In order to make it more like the natural evolution we may replace the triangle by a function s(x), 0 < s(x) < q <= 1, such that s(x) is the probability that x will be selected as a pass sample. So far nothing has been changed as long as s(x) = 1 for all x inside the triangle and = 0 outside. We may also define the average probability of finding pass samples (mean fitness) as
P(m) = integral s(x) N(m –x) dx
where N, thus far, is the uniform distribution over a disc. The same algorithm will end up with a maximum in P = 1.
Now, allow s(x) to be a probability function of an arbitrary extension and structure and replace the uniform distribution by a Gaussian distribution N(m – x) with moment matrix M. Then we have the following theorem:
For any s(x) and for any value of P < q <= 1, there always exist a Gaussian probability density function that is adapted for maximum disorder. The necessary conditions for a local maximum are m = m* and M proportional to M*. The dual problem is also solved; P is maximized while keeping M constant.
Disorder is equivalent to
entropy, information entropy and average information. Its exponential is proportional to the volume of the concentration ellipsoid of the Gaussian, which will also be maximized.

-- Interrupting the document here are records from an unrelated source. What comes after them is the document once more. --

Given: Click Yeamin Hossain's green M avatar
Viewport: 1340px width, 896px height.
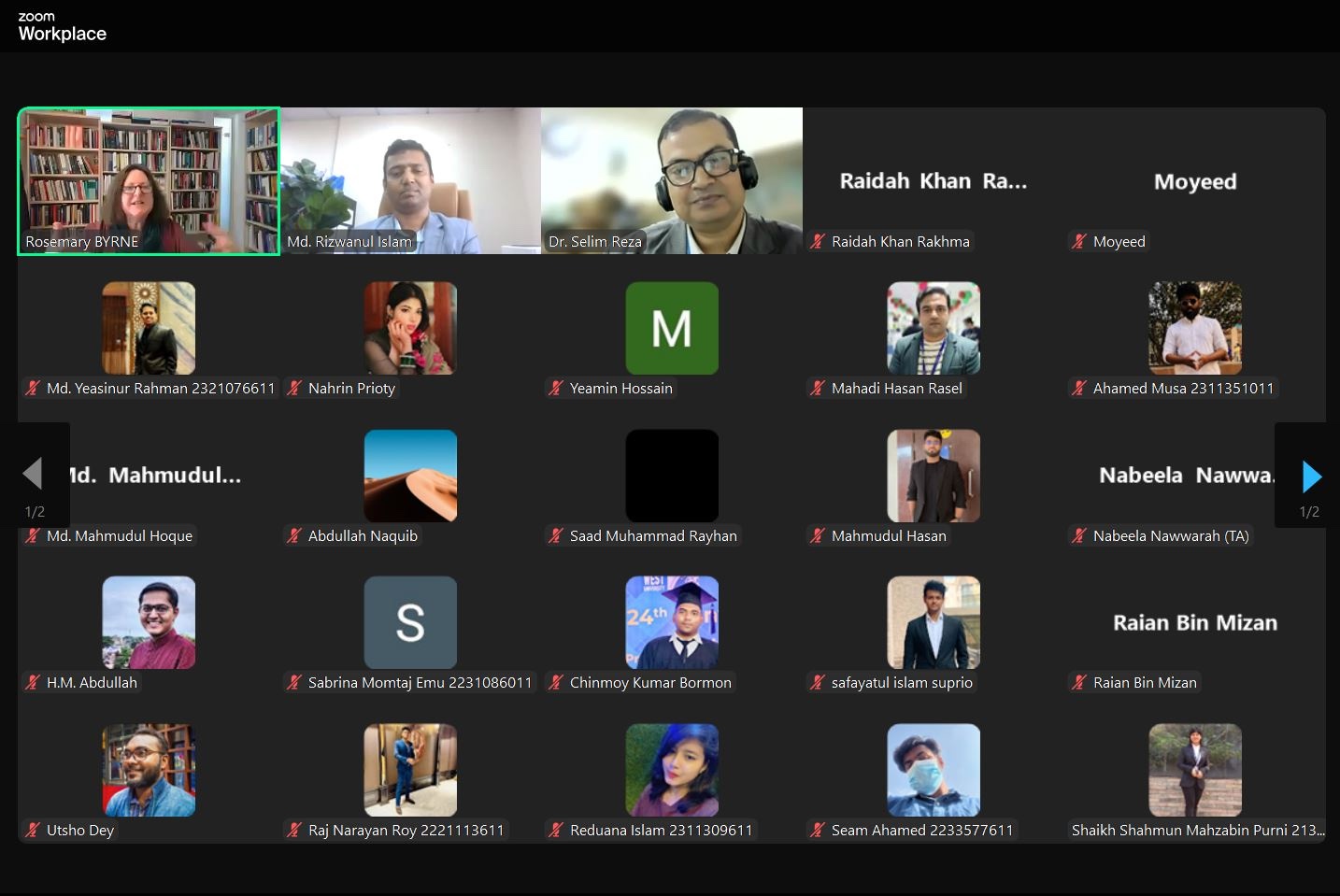Looking at the screenshot, I should click(x=672, y=328).
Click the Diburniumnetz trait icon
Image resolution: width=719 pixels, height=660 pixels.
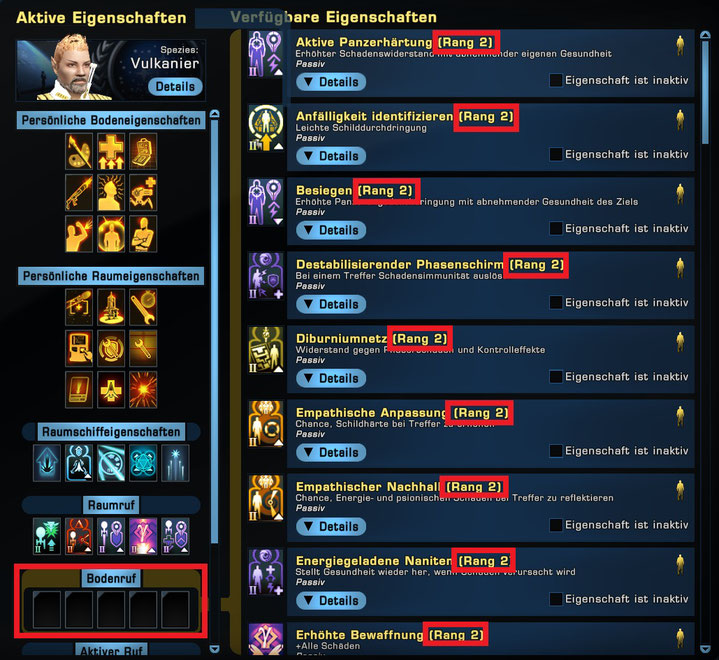point(266,350)

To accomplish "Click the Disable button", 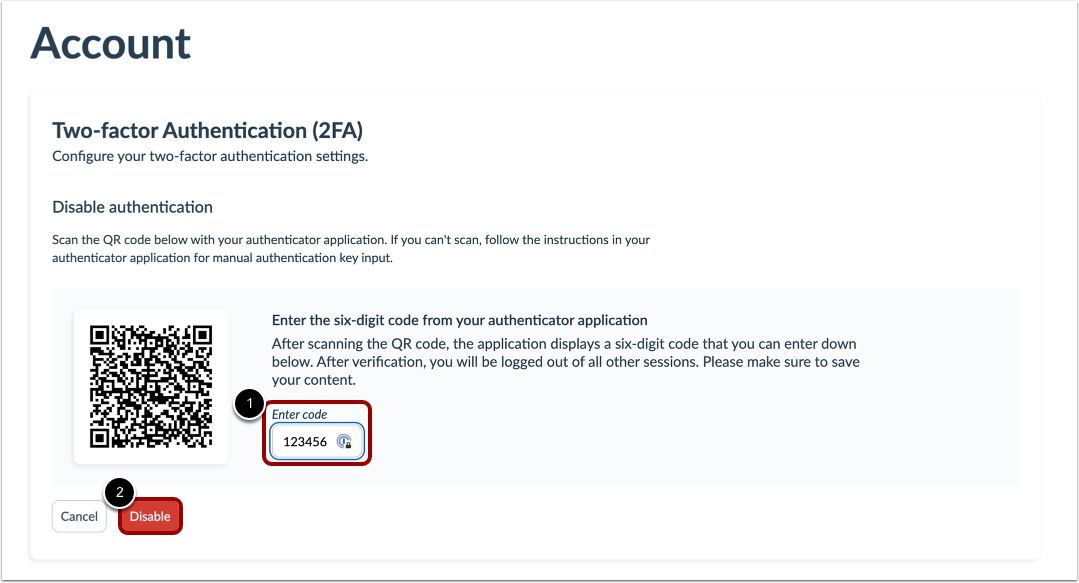I will point(150,516).
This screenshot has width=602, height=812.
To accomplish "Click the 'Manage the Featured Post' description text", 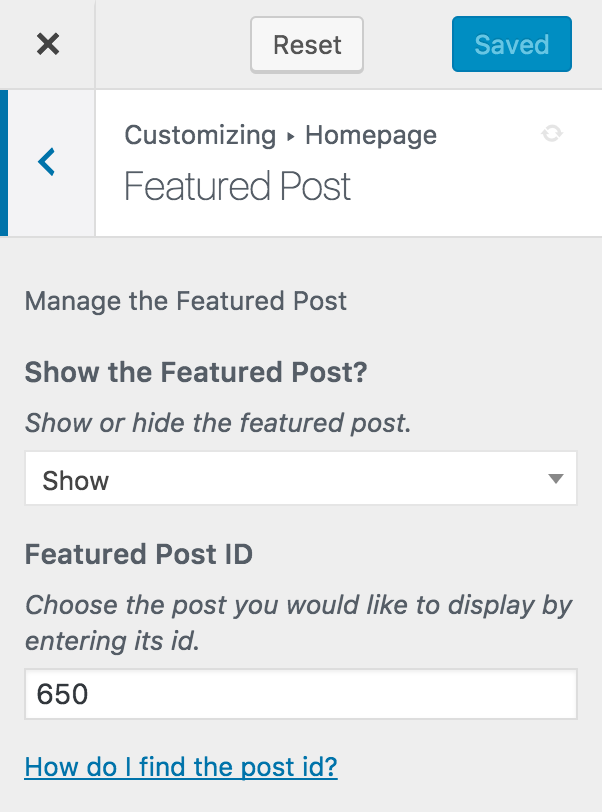I will click(185, 301).
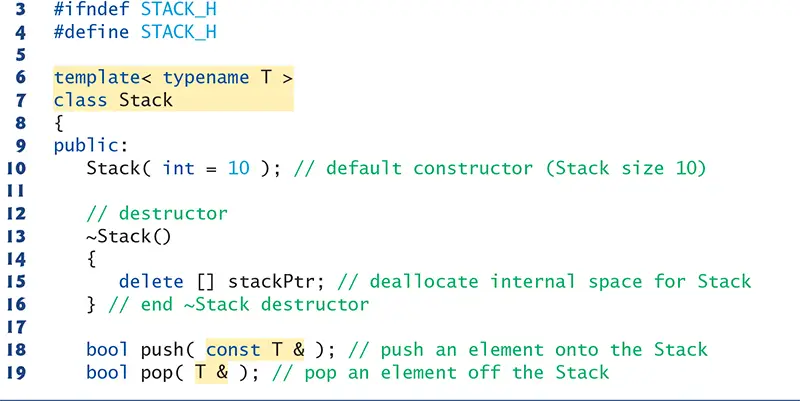Viewport: 800px width, 401px height.
Task: Click the delete keyword on line 15
Action: click(151, 281)
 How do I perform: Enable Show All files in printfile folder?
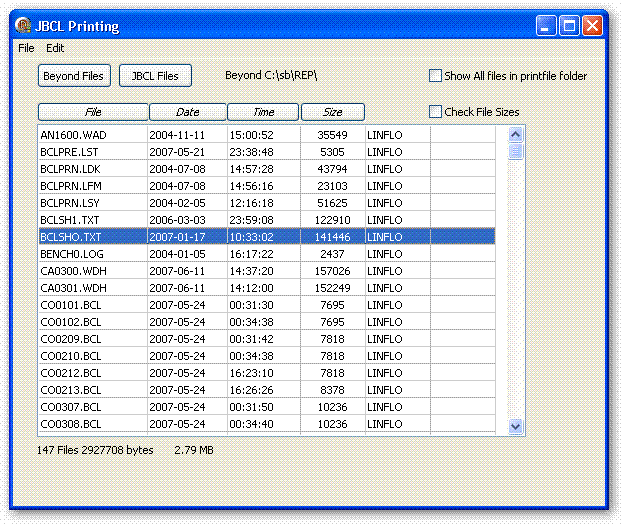click(435, 76)
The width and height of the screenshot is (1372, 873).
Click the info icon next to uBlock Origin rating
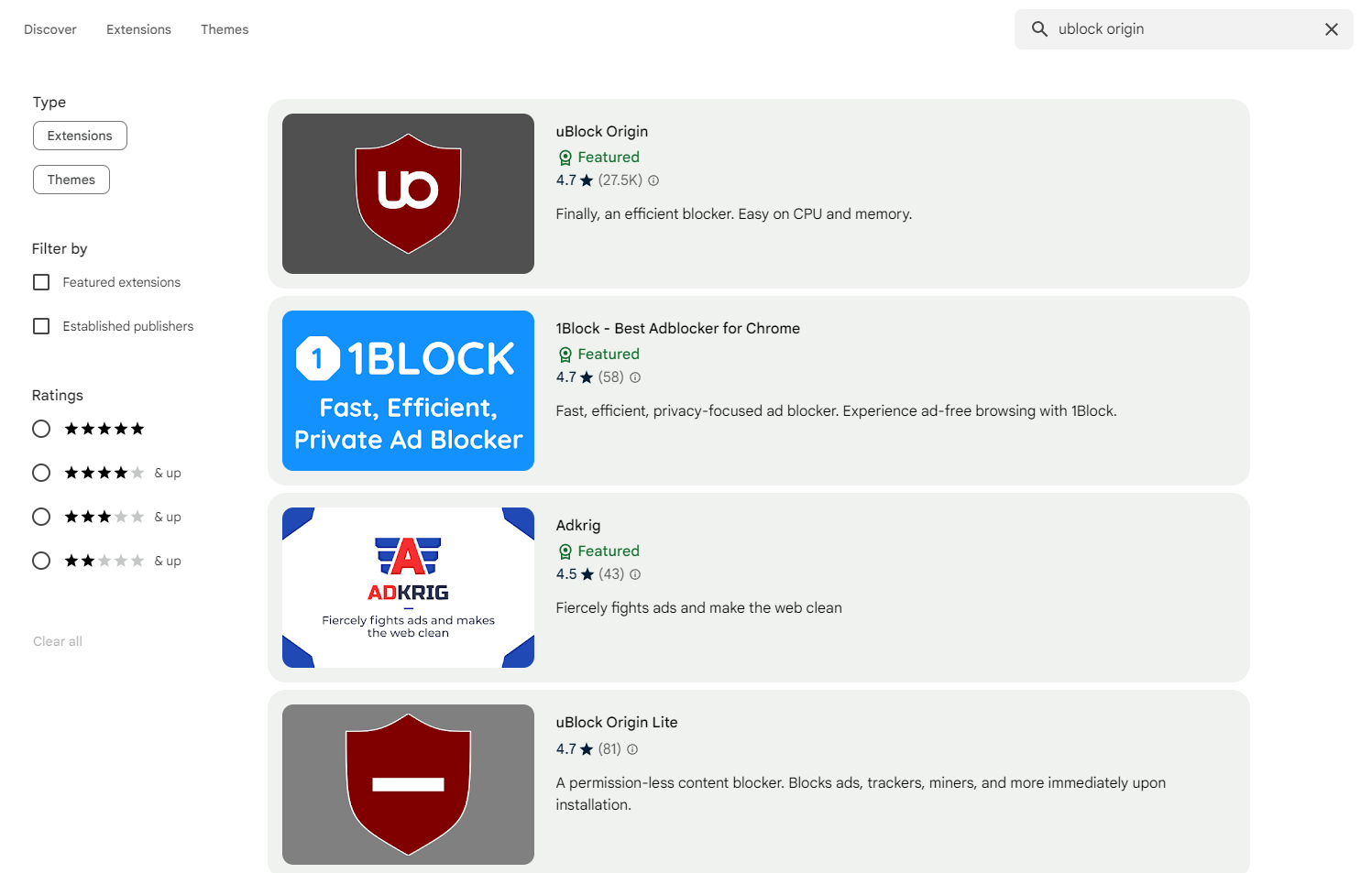653,180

To my knowledge the Gaussian distribution is unique in this context. An algorithm using a Gaussian random number generator and pushing m to m* in every generation will converge to a state of equilibrium maximizing the mean fitness. A question may to what extent it is applicable to the natural evolution? Necessary conditions seems to be that evolution may in some way produce Gaussian distributed quantitative characters and that it may push m to m* in every generation.